◆ ACTIVITY
Although the data below holds other lines too, output only those from the line with "[Youtube] (1164, 1315)" up to and including the line with "[UPSC APFC Recruitment", exactly as they appear.

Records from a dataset
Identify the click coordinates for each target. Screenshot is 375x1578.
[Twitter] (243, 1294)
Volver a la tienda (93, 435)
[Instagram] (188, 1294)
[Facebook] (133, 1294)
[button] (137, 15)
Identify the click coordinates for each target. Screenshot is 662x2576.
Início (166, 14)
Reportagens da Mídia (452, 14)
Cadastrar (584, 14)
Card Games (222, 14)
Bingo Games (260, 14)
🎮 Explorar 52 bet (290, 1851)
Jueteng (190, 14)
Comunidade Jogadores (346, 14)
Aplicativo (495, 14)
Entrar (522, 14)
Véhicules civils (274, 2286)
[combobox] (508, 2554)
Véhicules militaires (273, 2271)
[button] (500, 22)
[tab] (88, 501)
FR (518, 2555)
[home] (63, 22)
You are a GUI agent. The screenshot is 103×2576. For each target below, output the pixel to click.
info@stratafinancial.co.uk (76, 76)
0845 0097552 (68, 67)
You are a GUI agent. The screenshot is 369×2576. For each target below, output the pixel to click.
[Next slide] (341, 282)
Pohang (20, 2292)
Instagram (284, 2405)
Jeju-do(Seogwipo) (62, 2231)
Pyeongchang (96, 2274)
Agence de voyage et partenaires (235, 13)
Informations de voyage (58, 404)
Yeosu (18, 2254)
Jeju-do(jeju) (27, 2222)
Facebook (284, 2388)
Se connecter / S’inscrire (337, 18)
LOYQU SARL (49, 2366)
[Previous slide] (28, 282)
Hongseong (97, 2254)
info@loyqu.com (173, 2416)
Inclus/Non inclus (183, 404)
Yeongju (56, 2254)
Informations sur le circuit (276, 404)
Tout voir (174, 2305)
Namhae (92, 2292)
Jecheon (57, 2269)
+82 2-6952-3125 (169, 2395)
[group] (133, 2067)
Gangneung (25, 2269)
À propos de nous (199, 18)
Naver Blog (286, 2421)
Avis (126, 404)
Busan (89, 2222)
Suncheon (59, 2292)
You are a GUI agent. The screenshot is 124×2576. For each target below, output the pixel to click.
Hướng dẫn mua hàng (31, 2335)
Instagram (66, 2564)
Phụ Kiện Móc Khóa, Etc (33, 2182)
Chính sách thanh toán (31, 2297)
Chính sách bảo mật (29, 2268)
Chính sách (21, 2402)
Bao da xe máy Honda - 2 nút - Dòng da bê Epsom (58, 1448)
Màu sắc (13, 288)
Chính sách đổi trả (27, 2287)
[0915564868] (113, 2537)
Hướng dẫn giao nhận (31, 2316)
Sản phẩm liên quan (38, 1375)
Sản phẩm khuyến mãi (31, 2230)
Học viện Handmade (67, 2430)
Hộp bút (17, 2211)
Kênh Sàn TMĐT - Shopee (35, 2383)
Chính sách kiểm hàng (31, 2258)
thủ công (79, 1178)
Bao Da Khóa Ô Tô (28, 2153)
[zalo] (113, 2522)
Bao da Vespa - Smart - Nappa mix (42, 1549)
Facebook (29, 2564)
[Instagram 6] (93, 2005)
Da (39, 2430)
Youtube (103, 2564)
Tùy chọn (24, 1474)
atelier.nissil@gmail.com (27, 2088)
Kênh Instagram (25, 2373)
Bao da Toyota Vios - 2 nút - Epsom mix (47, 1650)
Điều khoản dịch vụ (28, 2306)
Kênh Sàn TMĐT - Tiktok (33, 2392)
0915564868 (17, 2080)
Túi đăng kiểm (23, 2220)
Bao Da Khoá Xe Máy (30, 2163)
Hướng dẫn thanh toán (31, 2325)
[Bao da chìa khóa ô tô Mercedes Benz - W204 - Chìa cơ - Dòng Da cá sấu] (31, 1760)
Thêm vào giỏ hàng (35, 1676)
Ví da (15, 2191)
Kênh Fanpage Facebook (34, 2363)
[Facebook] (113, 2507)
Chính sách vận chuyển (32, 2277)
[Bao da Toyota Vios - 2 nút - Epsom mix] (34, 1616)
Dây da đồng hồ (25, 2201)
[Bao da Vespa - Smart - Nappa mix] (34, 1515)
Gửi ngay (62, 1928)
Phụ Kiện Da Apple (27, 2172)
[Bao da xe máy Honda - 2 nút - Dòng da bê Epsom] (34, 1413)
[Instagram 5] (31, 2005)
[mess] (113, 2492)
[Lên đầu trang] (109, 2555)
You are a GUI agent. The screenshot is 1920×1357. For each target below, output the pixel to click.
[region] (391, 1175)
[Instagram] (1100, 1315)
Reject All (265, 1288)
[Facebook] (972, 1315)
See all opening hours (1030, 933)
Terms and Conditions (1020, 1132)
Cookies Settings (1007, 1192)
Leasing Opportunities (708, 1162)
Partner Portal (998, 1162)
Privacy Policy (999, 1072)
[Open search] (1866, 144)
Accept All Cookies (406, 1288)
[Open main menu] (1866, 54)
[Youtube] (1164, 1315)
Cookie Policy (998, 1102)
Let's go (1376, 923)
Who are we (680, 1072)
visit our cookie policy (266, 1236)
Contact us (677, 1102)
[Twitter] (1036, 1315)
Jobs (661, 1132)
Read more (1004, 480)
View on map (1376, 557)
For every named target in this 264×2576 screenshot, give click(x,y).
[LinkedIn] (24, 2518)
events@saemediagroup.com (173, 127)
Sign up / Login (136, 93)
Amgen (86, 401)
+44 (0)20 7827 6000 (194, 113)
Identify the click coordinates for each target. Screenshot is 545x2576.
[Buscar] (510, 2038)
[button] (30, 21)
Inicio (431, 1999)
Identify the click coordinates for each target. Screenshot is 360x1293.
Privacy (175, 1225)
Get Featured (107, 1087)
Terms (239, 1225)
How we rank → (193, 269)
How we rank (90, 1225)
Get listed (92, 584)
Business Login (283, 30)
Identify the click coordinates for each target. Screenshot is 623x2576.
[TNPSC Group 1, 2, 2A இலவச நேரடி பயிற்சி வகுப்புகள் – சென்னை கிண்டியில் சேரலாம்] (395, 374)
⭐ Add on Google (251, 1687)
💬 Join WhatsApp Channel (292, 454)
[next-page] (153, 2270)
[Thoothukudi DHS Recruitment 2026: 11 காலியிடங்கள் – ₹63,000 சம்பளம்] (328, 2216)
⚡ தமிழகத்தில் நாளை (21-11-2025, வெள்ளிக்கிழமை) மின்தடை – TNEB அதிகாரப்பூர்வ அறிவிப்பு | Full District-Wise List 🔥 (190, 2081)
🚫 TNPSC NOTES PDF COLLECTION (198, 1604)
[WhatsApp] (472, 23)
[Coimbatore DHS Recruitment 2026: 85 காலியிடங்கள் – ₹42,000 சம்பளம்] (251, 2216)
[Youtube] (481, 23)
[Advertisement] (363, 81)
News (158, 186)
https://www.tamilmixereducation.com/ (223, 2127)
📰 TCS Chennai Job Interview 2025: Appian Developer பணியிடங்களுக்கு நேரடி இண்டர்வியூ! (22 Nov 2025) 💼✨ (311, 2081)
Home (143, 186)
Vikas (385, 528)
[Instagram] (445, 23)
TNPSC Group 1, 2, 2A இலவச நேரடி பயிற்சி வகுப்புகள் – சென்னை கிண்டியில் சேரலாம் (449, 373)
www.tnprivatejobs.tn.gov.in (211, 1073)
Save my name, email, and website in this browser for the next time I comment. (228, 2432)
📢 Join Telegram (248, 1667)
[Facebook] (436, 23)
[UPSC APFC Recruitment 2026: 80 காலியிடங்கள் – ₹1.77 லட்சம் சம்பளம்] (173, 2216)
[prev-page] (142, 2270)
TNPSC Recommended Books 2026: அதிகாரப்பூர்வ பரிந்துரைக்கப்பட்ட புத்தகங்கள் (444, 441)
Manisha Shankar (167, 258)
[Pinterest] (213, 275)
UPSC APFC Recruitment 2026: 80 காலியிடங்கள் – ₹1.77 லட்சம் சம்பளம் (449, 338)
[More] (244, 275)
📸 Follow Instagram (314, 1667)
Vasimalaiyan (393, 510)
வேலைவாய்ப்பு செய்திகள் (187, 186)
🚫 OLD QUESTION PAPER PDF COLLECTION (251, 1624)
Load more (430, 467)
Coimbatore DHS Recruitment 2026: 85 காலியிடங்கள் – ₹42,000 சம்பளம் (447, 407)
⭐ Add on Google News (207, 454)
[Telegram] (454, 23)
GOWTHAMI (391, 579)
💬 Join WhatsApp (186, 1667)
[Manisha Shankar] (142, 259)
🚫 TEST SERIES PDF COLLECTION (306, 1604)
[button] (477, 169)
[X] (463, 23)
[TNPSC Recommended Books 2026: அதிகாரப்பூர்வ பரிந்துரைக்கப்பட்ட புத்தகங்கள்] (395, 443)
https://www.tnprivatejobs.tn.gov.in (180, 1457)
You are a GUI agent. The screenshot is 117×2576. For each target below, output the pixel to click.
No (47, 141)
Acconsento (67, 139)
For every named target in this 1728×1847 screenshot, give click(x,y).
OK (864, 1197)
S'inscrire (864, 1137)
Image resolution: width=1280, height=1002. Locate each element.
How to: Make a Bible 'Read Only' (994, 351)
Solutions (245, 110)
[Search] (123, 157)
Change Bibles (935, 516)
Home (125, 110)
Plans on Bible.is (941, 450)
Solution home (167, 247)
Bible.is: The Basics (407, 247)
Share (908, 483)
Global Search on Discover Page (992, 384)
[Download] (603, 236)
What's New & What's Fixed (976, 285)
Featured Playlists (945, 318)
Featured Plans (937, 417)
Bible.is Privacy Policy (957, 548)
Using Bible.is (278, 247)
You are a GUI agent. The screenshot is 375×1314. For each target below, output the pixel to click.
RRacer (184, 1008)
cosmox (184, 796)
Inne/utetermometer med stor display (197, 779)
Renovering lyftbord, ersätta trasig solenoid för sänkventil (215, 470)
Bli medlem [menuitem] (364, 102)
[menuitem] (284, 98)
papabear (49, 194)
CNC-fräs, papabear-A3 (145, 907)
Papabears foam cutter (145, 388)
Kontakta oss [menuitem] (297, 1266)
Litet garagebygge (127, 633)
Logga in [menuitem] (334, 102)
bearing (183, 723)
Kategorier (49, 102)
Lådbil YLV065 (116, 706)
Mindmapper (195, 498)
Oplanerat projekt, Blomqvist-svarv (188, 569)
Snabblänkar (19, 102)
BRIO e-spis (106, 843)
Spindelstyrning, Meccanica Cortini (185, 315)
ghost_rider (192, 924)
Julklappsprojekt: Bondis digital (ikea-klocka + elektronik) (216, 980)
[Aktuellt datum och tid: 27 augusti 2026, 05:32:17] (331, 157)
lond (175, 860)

◆ EXPECTED ANSWER
[Youtube] (1164, 1315)
Cookie Policy (998, 1102)
Let's go (1376, 923)
Who are we (680, 1072)
visit our cookie policy (266, 1236)
Contact us (677, 1102)
[Twitter] (1036, 1315)
Jobs (661, 1132)
Read more (1004, 480)
View on map (1376, 557)
For every named target in this 264×2576 screenshot, give click(x,y).
[LinkedIn] (24, 2518)
events@saemediagroup.com (173, 127)
Sign up / Login (136, 93)
Amgen (86, 401)
+44 (0)20 7827 6000 (194, 113)
Identify the click coordinates for each target. Screenshot is 545x2576.
[Buscar] (510, 2038)
[button] (30, 21)
Inicio (431, 1999)
Identify the click coordinates for each target. Screenshot is 360x1293.
Privacy (175, 1225)
Get Featured (107, 1087)
Terms (239, 1225)
How we rank → (193, 269)
How we rank (90, 1225)
Get listed (92, 584)
Business Login (283, 30)
Identify the click coordinates for each target. Screenshot is 623x2576.
[TNPSC Group 1, 2, 2A இலவச நேரடி பயிற்சி வகுப்புகள் – சென்னை கிண்டியில் சேரலாம்] (395, 374)
⭐ Add on Google (251, 1687)
💬 Join WhatsApp Channel (292, 454)
[next-page] (153, 2270)
[Thoothukudi DHS Recruitment 2026: 11 காலியிடங்கள் – ₹63,000 சம்பளம்] (328, 2216)
⚡ தமிழகத்தில் நாளை (21-11-2025, வெள்ளிக்கிழமை) மின்தடை – TNEB அதிகாரப்பூர்வ அறிவிப்பு | Full District-Wise List 🔥 (190, 2081)
🚫 TNPSC NOTES PDF COLLECTION (198, 1604)
[WhatsApp] (472, 23)
[Coimbatore DHS Recruitment 2026: 85 காலியிடங்கள் – ₹42,000 சம்பளம்] (251, 2216)
[Youtube] (481, 23)
[Advertisement] (363, 81)
News (158, 186)
https://www.tamilmixereducation.com/ (223, 2127)
📰 TCS Chennai Job Interview 2025: Appian Developer பணியிடங்களுக்கு நேரடி இண்டர்வியூ! (22 Nov 2025) 💼✨ (311, 2081)
Home (143, 186)
Vikas (385, 528)
[Instagram] (445, 23)
TNPSC Group 1, 2, 2A இலவச நேரடி பயிற்சி வகுப்புகள் – சென்னை கிண்டியில் சேரலாம் (449, 373)
www.tnprivatejobs.tn.gov.in (211, 1073)
Save my name, email, and website in this browser for the next time I comment. (228, 2432)
📢 Join Telegram (248, 1667)
[Facebook] (436, 23)
[UPSC APFC Recruitment 2026: 80 காலியிடங்கள் – ₹1.77 லட்சம் சம்பளம்] (173, 2216)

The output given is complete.